Since late January, I have been observing how organizations have been responding to the crisis and as expected, there has been an uptick in the number of emergency appeals. While diversifying revenue is always a good thing to mitigate the risk associated with losing significant funding like the federal government, many organizations will not achieve the results they need to weather this most recent storm from Washington. Why?
1. There are too many “urgent emergency appeal” emails flying in the ether.

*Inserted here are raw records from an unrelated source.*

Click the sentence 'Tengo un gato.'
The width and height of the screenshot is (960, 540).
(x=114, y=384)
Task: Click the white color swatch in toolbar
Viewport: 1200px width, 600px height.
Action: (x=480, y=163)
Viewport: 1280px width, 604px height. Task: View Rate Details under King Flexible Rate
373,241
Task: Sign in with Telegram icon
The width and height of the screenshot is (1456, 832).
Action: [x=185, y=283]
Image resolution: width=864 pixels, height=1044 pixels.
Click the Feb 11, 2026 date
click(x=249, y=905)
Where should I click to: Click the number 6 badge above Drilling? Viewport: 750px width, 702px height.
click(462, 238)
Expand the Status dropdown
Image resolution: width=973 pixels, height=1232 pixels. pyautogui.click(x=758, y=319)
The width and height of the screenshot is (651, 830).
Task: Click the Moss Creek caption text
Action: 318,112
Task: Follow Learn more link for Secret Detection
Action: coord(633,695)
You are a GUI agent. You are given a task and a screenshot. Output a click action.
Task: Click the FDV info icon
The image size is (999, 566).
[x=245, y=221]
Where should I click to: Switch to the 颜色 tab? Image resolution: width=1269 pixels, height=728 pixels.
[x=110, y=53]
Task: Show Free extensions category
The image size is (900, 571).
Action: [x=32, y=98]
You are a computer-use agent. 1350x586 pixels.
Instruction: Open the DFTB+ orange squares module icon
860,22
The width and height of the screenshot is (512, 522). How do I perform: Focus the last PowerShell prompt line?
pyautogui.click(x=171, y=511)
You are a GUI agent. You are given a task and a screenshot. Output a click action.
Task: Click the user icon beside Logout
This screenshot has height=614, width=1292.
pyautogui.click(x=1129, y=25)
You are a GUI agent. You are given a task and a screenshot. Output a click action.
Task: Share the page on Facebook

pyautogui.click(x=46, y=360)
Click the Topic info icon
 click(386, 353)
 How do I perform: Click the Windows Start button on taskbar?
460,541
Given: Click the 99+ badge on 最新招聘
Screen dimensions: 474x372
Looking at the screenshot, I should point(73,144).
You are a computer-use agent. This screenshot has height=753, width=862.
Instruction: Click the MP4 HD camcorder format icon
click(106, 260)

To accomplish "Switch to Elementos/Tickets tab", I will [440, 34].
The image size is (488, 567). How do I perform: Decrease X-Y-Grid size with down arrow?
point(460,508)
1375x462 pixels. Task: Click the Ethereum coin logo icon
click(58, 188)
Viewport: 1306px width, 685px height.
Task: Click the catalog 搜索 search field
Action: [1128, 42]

While whatever is happening in your organization is tragic —whether it is laying off staff, cutting programs, or reducing the number of clients you can serve — that same experience is being lived out in thousands of nonprofits across the country. And if they all email their donor lists soliciting donations, many people who are on the receiving end of those emails are getting barraged with too much information that they cannot process. As compassionate as people are, another email about more children going to bed hungry, more women living in their homes in fear of domestic violence, and more elderly people not being able to access the care they need will begin to make people numb to the need. It is also important to remember that major donors do not invest in perceived ‘failures’ of organizations (lack of diversified funding in this case). They invest in aspirational goals.
2. The email messages aren’t personal.
Just today, I deleted 28 emails that I didn’t read. Didn’t have the time to read. Annual Letter from Bill, Hillary, and Chelsea. Standing Up for Science. Serving Older Adults. And more. There is nothing in those subject lines that compelled me to open them, even the one that came from a former U.S. President and his family. I’m sure that they all have important things to say, but nothing in their subject line inspired me to open them. And I don’t know if I will find anything in the message that speaks to me and what might motivate me to give. It’s almost like these organizations do not know me and are just pumping out messages like a machine to get a donation out of me like a money machine. I don’t like it. It doesn’t make me feel good about helping an organization in peril.
3. The people you are emailing do not care enough about you to save you.
Many nonprofits have protocols in place in which they remove their closest friends and biggest donors from the general email distribution list so that they do not annoy them. These friends include board members, major donors, corporate partners, and foundation leaders, people who are the first people who nonprofit leaders contact when they are in trouble. That leaves “everyone else” – the socialite who made a $100 donation last year when they attended your gala, the woman who sponsored her niece in a marathon three years ago, the person who served on your board ten years ago but hasn’t made a gift to you since. I’m not suggesting that you purge these people from your distribution lists – rather, I hope that you will not be disappointed when the beautifully-worded (yet generic) email yields a lower financial return than you would like.
So, what do I recommend to mobilize your supporters? Here are three strategies:
1. Mobilize your board to make financial contributions and outreach.
In theory, your board members are your best friends who know your deepest fears. They meet with you on a regular basis and you share with them your highs and lows. They are responsible for the well-being of your organization, including fiscal oversight and long‑term sustainability. They also should be among your biggest donors – not because they necessarily have a lot of money, but because they believe in you. Before asking anyone for money, you should first speak with your board and invite them to make a stretch gift to help your organization through this difficult time. Depending on the results, you might even be able to frame the board’s donations as a challenge match or to inspire external donors.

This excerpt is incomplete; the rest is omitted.